Again, Partridge writes: 'If anyone objects, But that is a matter of style, not a matter of education.' Not putting inverted commas around something which is not a true quotation, but beginning it instead with a capital letter, is defensible and often sensible, as in `If anyone asks: What about the workers?' Another example is to be found at the end of the second paragraph of this review. However, the practice is not fully accepted even today. The text of a work on punctuation should, I think, err on the side of conservatism. But most writers on grammar, syntax, punctuation and usage tend to confuse the functions of proselytiser and guide. Partridge is no exception.

He also writes about 'material that is much more complex than all pupils, most students, and many scholars, writers, jour nalists realise'. There is a disease from which even practised writers are not immune. It is an inclination to cut out what are thought to be unnecessary 'ands'. Take the above clause. It can be divided either into two, with 'pupils' and 'students' distinguished from 'scholars', 'writers' and `journalists'; or into three, with 'all', 'most' and 'many' as the governing structural words. Either way Partridge has got his construction wrong. ,Under the first interpretation it should go: 'all pupils and most students, and many scholars, writers and journalists'. Under the second interpretation it should go: 'all pupils, most students, and many scholars, writers and journalists.'

I am also highly dubious about whether the semi-colon can properly be used to introduce enumerations or lists; the colon or the dash is surely preferable.
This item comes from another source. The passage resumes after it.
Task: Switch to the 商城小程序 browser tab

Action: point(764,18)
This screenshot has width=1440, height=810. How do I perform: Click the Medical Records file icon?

Partridge further makes what I think is a wholly misguided attempt to revive the interpolative use of the colon and the semi-colon, as used in eighteenth-century prose to break up sentences. An example he cites (not from the eighteenth century) is: 'He was: as all men know: a rascal.' I am glad that such bizarre punctuation has not caught on. Moreover, Partridge does not fully understand that paragraphing is basically typographical rather than literary. The words in this review would be no different if they were appearing in the Observer: but the paragraphs would be shorter. People who are interested in this kind of thing, of whom I am one, will want to acquire this book, if they do not possess it already. But I do not recommend it as a reliable guide.